In its First Amended Complaint (Docket Item No. 21), Plaintiff Pejepscot Industrial Park, Inc. d/b/a Grimmel Industries ("Grimmel") seeks a declaration of ownership rights to a railroad spur (Count I) and an injunction preventing destruction of the spur and interference with Grimmel's right to repair, maintain, and use the spur (Count II). The First Amended Complaint further alleges unlawful refusal to provide rail service, in violation of 49 U.S.C. § 11101 (Count III); breach of duty to Grimmel as third-party beneficiary of the freight easement agreement between Maine Central Railroad Company, Springfield Terminal Railway Company, and the State of Maine (Count IV); breach of contract (Count V); and tortious interference with business advantage and expectancies (Count VI). Defendants Maine Central Railroad Company, Springfield Terminal Railway Company, and Guilford Transportation Industries, Inc. now move to dismiss Counts IV, V, and VI of the First Amended Complaint on the ground that such counts fail to state claims on which relief can be granted. Defendants' Motion to Dismiss State Law Claims (Docket Item No. 45). Defendants assert that each of these counts is preempted by the Interstate Commerce Commission Termination Act of 1995 (the "ICCTA"), Pub.L. No. 104-88, 109 Stat. 803 (1995) (codified at scattered sections of the U.S.C., including §§ 10101-16106 (1997)). Alternatively, Defendants move to dismiss Count IV because Grimmel is not an intended beneficiary of the freight easement agreement at issue in that count, as well as Count VI on the basis that Grimmel has failed to plead fraud with particularity. For the reasons set forth below, the Court will deny Defendants' motion to dismiss with respect to Count V, but will dismiss Counts IV and VI.

I. FACTS

Defendant Maine Central Railroad Company ("MEC") is a common carrier providing railroad freight services. First Amended Complaint ¶ 2. Defendant Springfield Terminal Railway ("ST") also provides common carrier freight service by railroad. Id. ¶ 3. Defendant Guilford Transportation ("Guilford") owns MEC and ST and is itself a common carrier. Id. ¶ 4. The dispute among the parties involves a 3000-foot railroad spur located in Topsham, Maine. In January 1992, Grimmel purchased an abandoned paper mill formerly owned and operated by Pejepscot Paper Company, incorporated as Pejepscot Industrial Park, and engaged in the business of salvaging, selling, and shipping scrap metal. Id. ¶ 7. The spur in question runs across Grimmel's land and the adjacent land owned by Eastbrook Timber Company ("Eastbrook") to a main railroad track. Id. ¶ 8. Eastbrook has no operations at its site; thus, at this time the spur serves only Grimmel. Id. ¶ 9.
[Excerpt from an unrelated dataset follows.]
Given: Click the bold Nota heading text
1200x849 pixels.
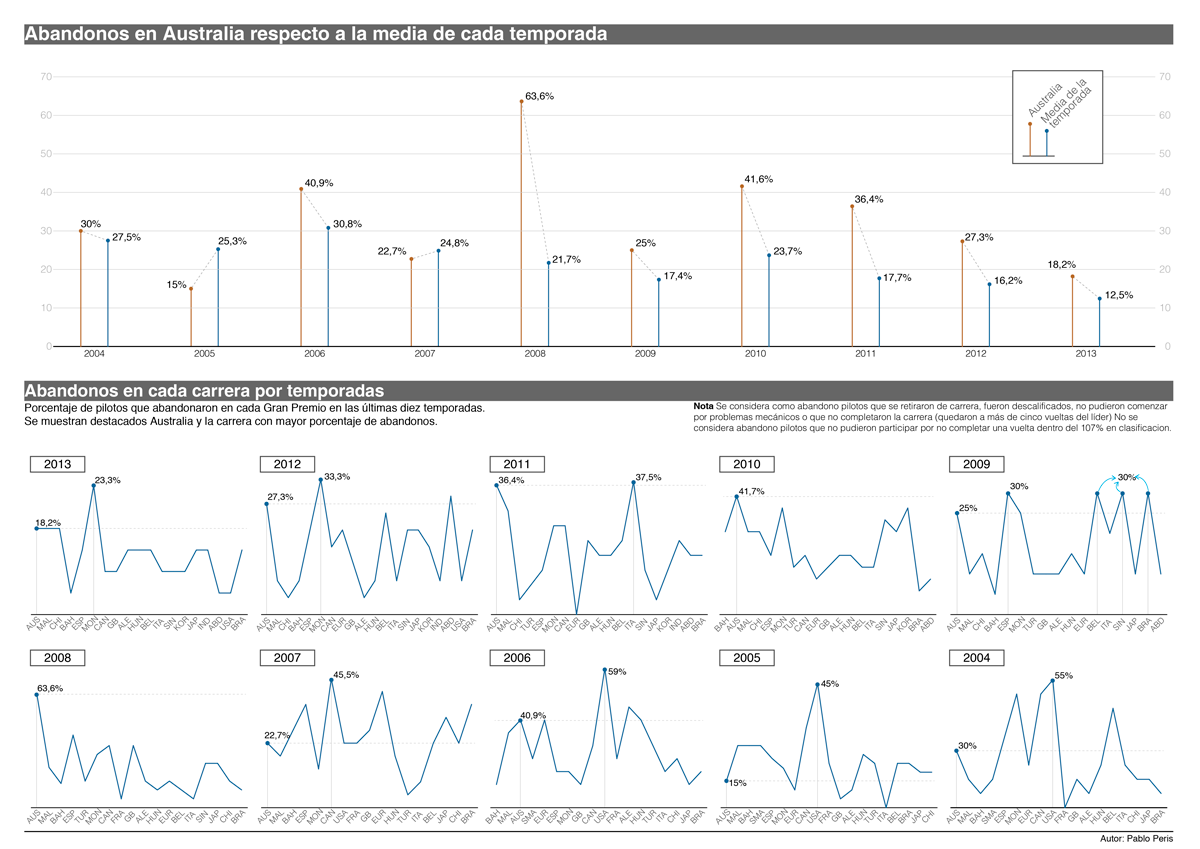Looking at the screenshot, I should click(703, 407).
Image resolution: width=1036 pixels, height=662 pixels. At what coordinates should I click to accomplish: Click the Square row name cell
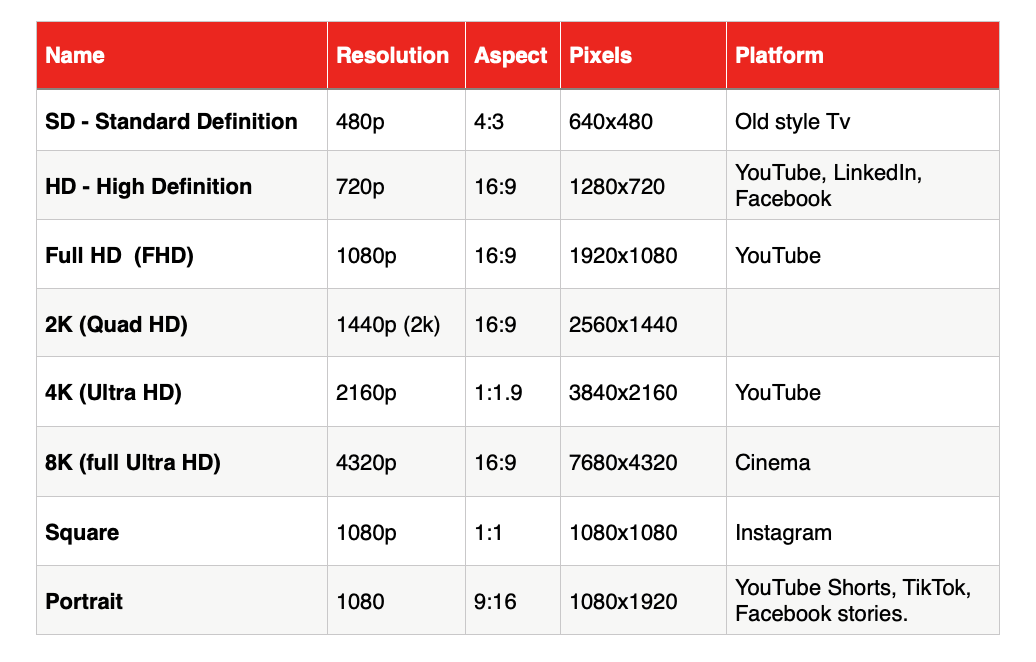pyautogui.click(x=182, y=532)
The main railroad track to which the spur connects traverses from Brunswick/Topsham to Lewiston and is commonly known as the "Lewiston Industrial Track." Id. ¶ 10. MEC's predecessors acquired the track in 1937. Id. In February 1991, MEC executed a deed (the "Deed") granting to the State of Maine (the "State") portions of the Lewiston Industrial Track. Id. Ex. 1, Ex. A. Among the parcels granted was the Lewiston Lower Road Branch, which lies within Brunswick, Topsham, and Lisbon, Maine and is the portion of the line to which the spur connects. Id. ¶ 11 and Ex. 1, Deed Ex. A.
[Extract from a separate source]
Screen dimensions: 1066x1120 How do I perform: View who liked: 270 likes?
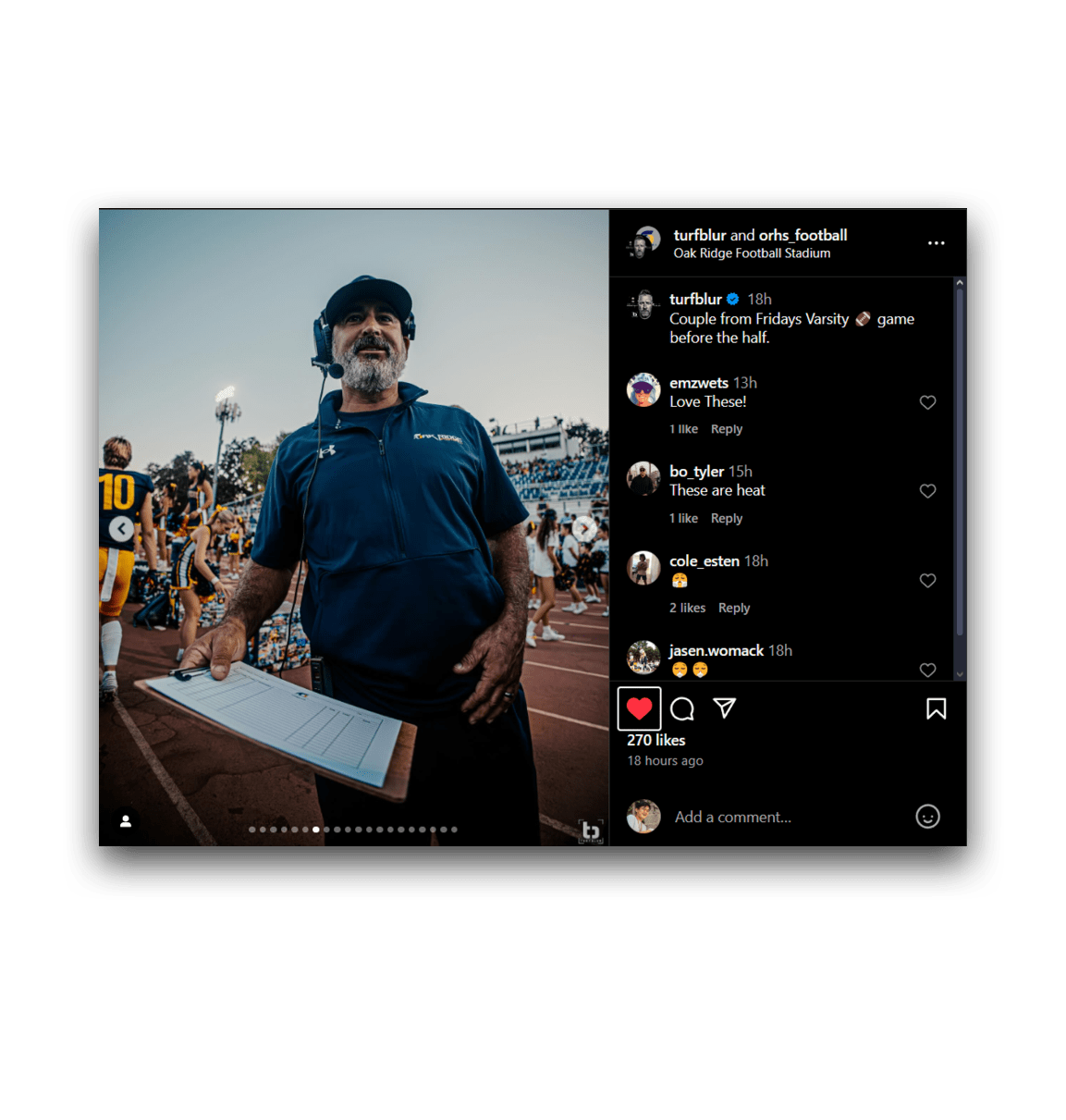(656, 741)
As part of the sale of the Lewiston Industrial Track, MEC, along with ST, entered into a Freight Easement Agreement with the State. Id. ¶ 13 and Ex. 2. Pursuant to the Freight Easement Agreement, Defendants reserved "from the Lines conveyed to the State ... a rail freight easement for the purpose of providing common carrier rail freight service to all shippers and shippers' facilities on the Lines." Id. ¶ 14 and Ex. 2, § 1.1. Further, the Freight Easement Agreement provides that "[t]he conveyance of the Lines by MEC to the State excludes any and all rights and obligations of the MEC under federal law to provide, directly or through ST, common carrier rail freight service and the MEC retains all such rights and obligations to provide said service to all shippers and shippers' facilities located on the Lines." Id. ¶ 14 and Ex. 2, § 1.2.
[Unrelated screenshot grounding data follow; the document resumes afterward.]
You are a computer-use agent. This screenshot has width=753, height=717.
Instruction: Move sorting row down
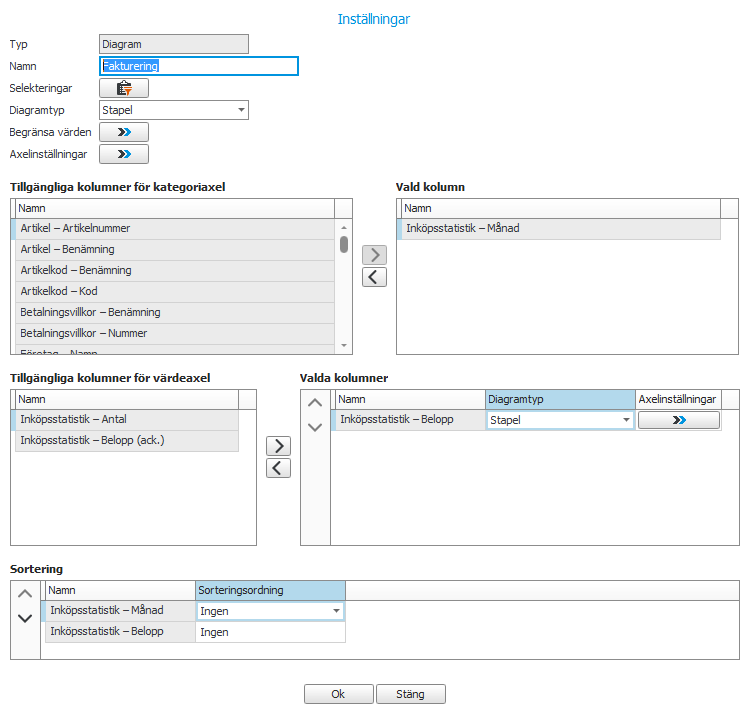25,618
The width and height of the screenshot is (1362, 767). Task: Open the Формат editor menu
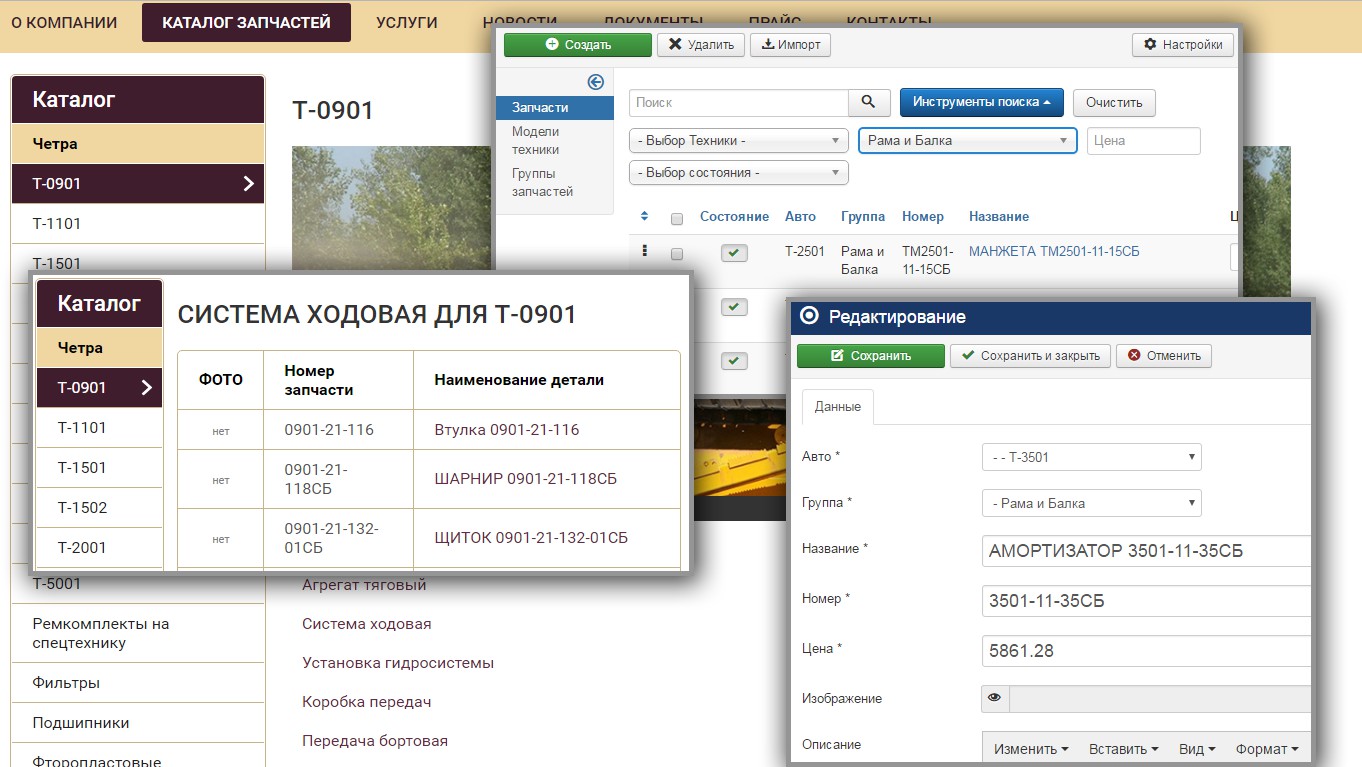(x=1266, y=749)
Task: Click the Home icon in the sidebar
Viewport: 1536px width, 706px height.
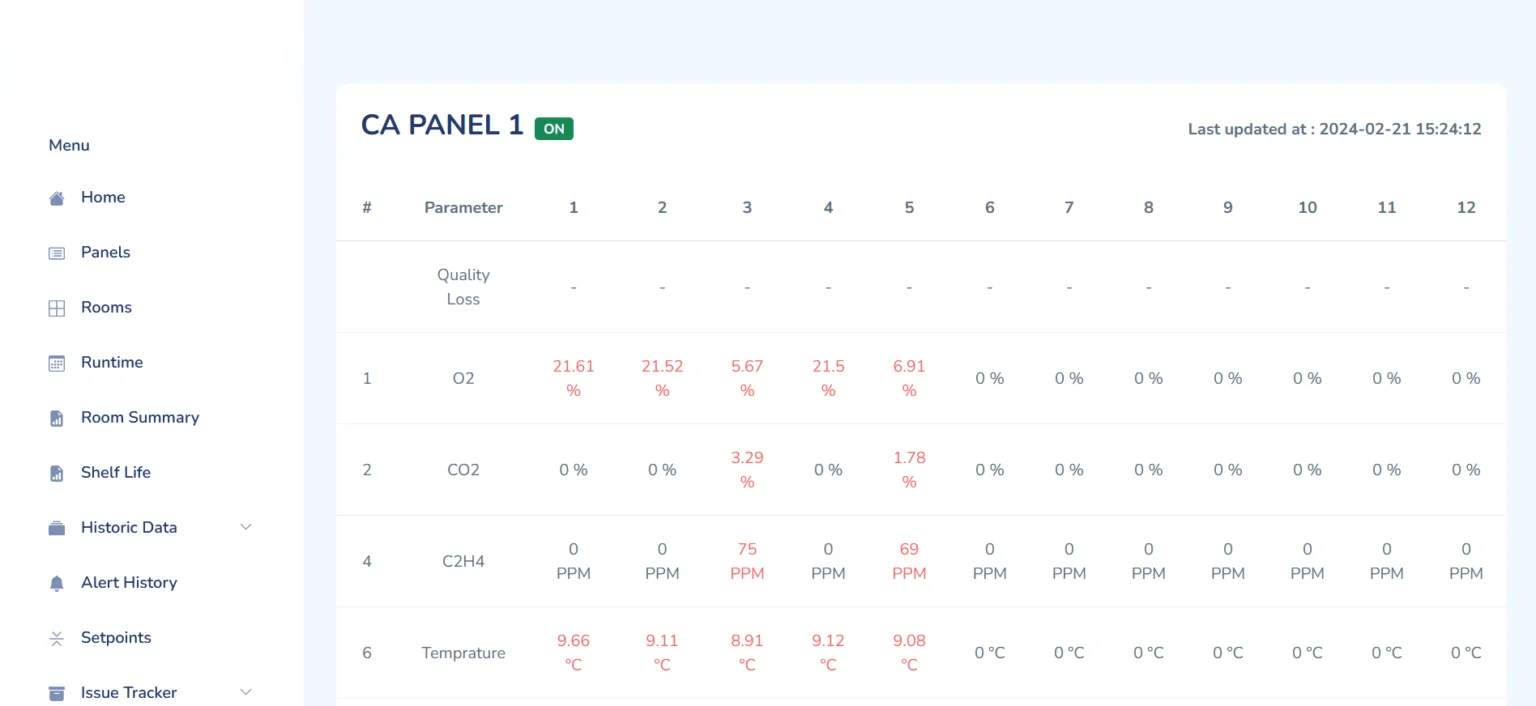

By 1994, Grimmel's operations were in full swing and Grimmel was prepared to ship scrap metal out of Maine. Id. ¶ 15. The most efficient and least expensive method of such shipment is by rail. Id. Thus, Grimmel requested that Defendants provide common carrier freight service at Grimmel's Pejepscot Industrial Park. Id. Defendants refused to provide service, asserting no appropriate rail cars were available. Id. ¶ 16. After shipping the product out of Portland for a time by other means, Grimmel again requested rail service at the Pejepscot industrial facility. Id. ¶ 22. Defendants provided Grimmel with rail service rates which Grimmel accepted. Id. ¶ 23. Apparently before any product was shipped by rail, Defendants again refused to provide service to Grimmel. Id. ¶ 24. Thereafter, Grimmel began negotiations with the State over repairs to the Lewiston Lower Road Branch track and the provision of rail service to Grimmel upon MEC's formal abandonment of rail service on the Lewiston Industrial Track line. Id. ¶ 25.

In June 1998, MEC filed with the Surface Transportation Board (the "STB") a Notice of Exemption for abandonment and discontinuance of service over the Lewiston Industrial Track line. Id. ¶ 26 and Ex. 5. In its Notice of Exemption, MEC represented to the Board that the Lewiston Lower Road Branch portion of the line was already owned by the State. Id. ¶ 27 and Ex. 5 at 3. It further represented that "the State of Maine, or a third party acting in conjunction therewith, will acquire the remainder of the Line and/or operating rights over the same post-abandonment." Id. ¶ 27 and Ex. 5 at 3. MEC maintained that "no salvage operations will be undertaken" after abandonment. Id. ¶ 27 and Ex. 5, Ex. D at 4. MEC also represented that "[t]he proposed abandonment will not affect carrier operations in the area." Id. ¶ 27 and Ex. 5, Ex. D at 5.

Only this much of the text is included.